BEGIN DATA EXTRACT
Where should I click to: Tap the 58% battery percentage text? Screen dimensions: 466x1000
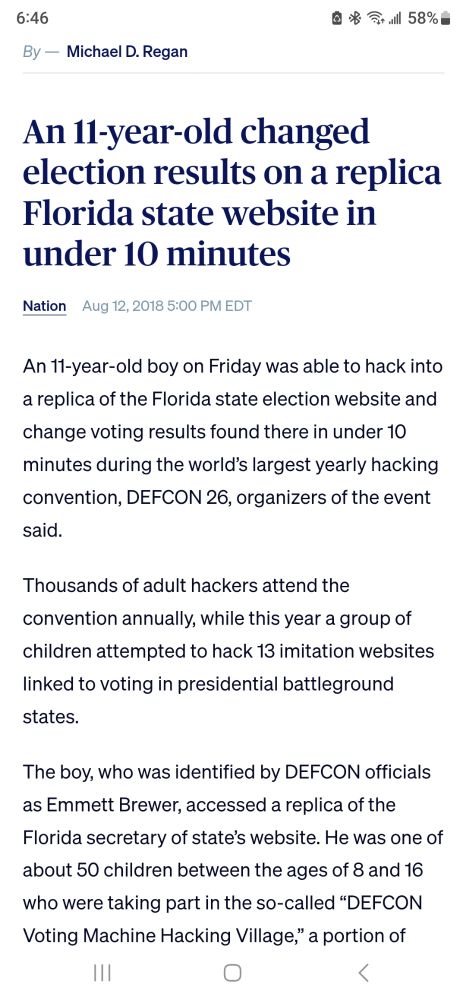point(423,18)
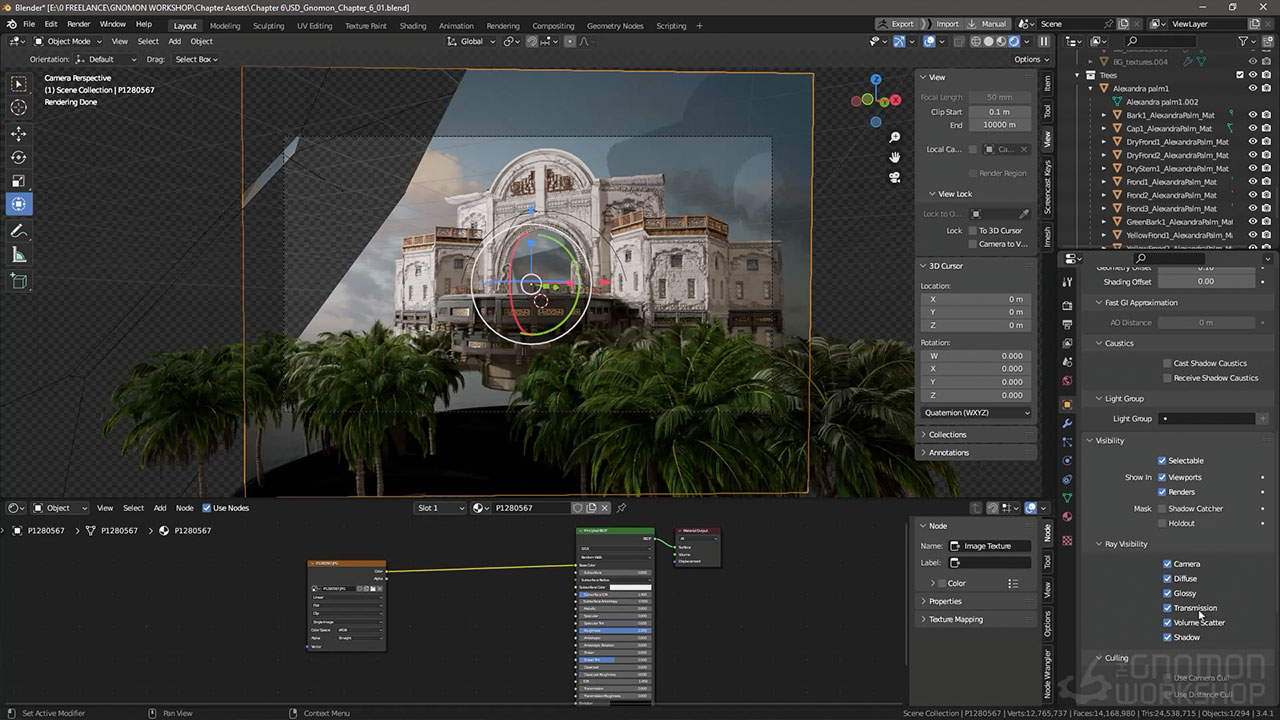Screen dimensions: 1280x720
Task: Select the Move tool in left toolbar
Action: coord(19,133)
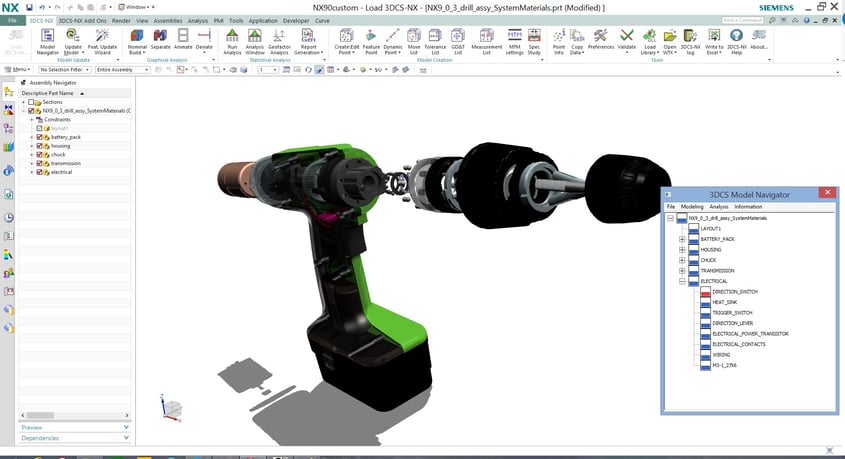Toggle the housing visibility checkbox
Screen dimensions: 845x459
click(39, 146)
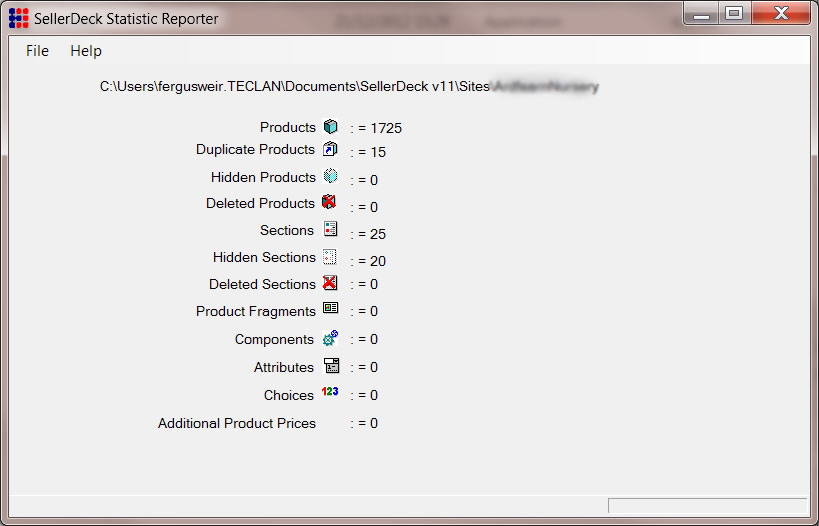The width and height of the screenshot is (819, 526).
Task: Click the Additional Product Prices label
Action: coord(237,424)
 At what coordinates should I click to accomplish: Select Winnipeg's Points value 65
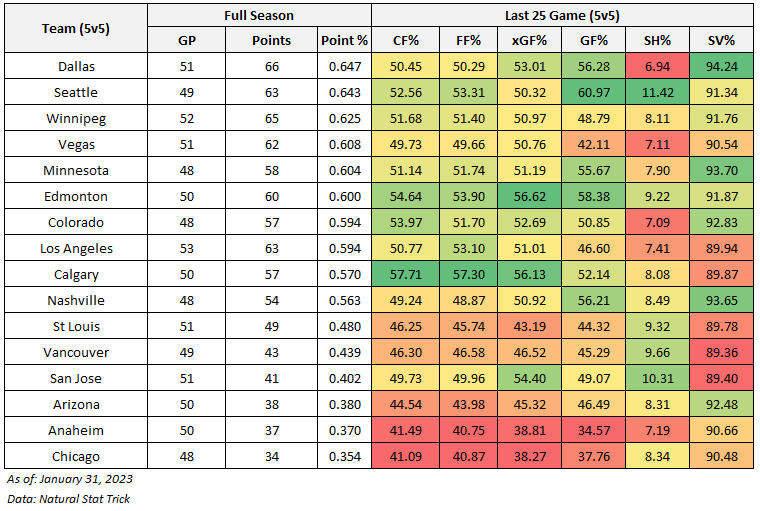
END DATA EXTRACT
◆ WHAT TO DO
Write out each entry exactly, images excluded.

◆ ANSWER FOR THIS EXERCISE
Where should I click to: Tap the 58% battery percentage text? Screen dimensions: 466x1000
point(423,18)
Screen dimensions: 1280x720
Task: Select the Move tool in left toolbar
Action: coord(19,133)
Toggle the housing visibility checkbox
Screen dimensions: 845x459
click(39, 146)
The width and height of the screenshot is (819, 526).
Task: Click the Additional Product Prices label
Action: coord(237,424)
 At what coordinates should I click to accomplish: Select Winnipeg's Points value 65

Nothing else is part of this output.